ASSIGNMENT: Extract each line of the material that follows exactly and omit its pictures.

DATASET EXCERPTS:
***
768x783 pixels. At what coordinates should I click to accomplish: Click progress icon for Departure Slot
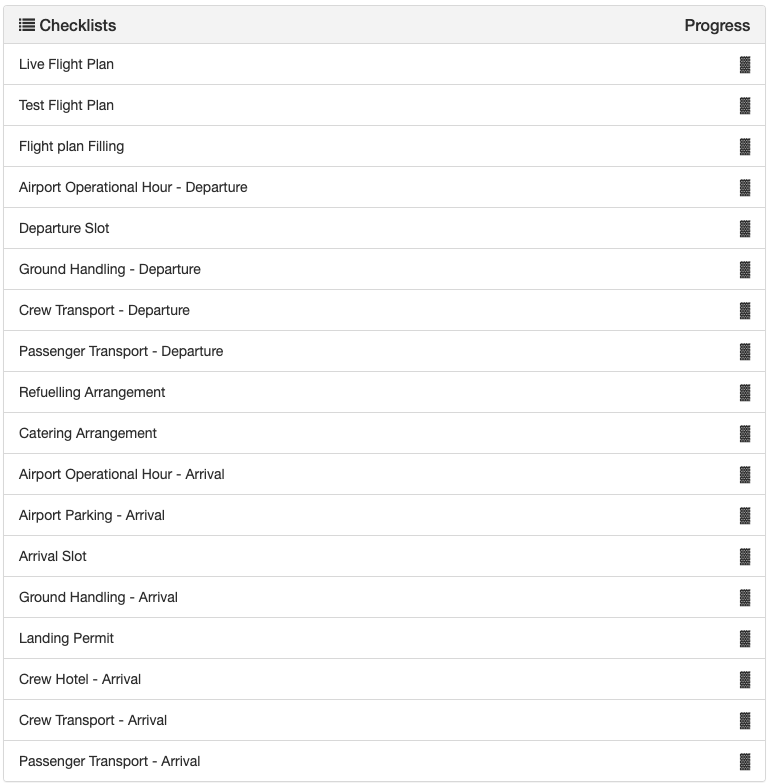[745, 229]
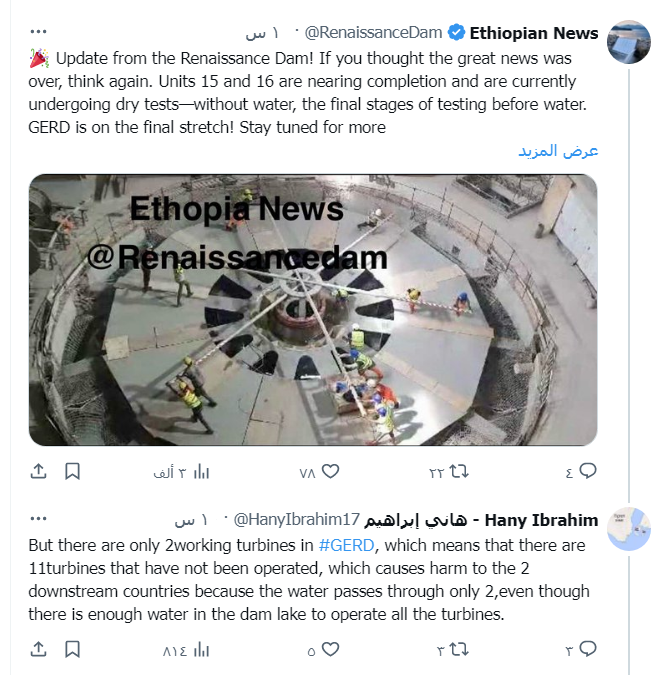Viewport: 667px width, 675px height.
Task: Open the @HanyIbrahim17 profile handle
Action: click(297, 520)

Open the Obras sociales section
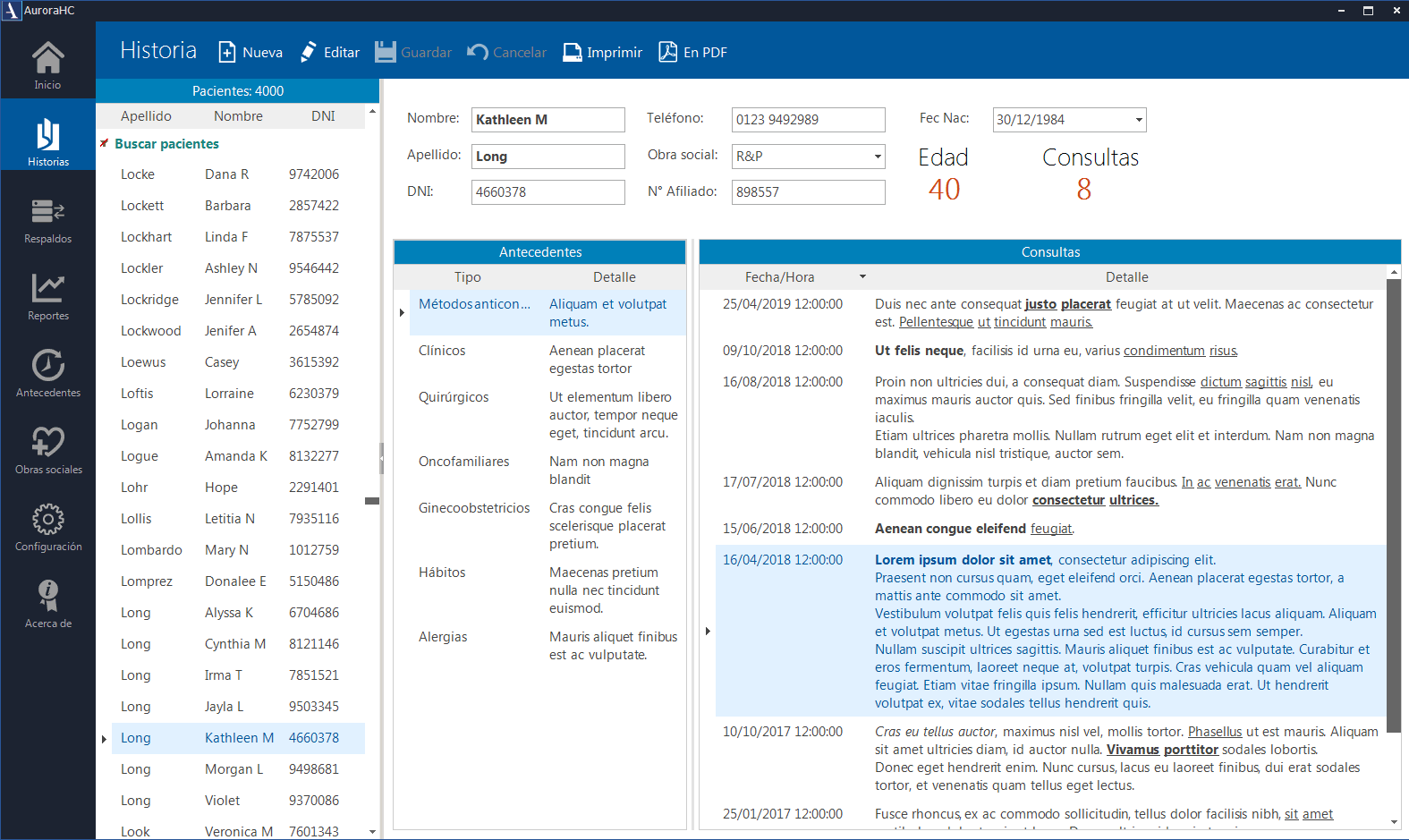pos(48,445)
***
SOLUTION BELOW:
768x783 pixels. At what coordinates should I click to accomplish: Click progress icon for Departure Slot
[745, 229]
Viewport: 667px width, 675px height.
Task: Open the @HanyIbrahim17 profile handle
Action: click(297, 520)

Open the Obras sociales section
pos(48,445)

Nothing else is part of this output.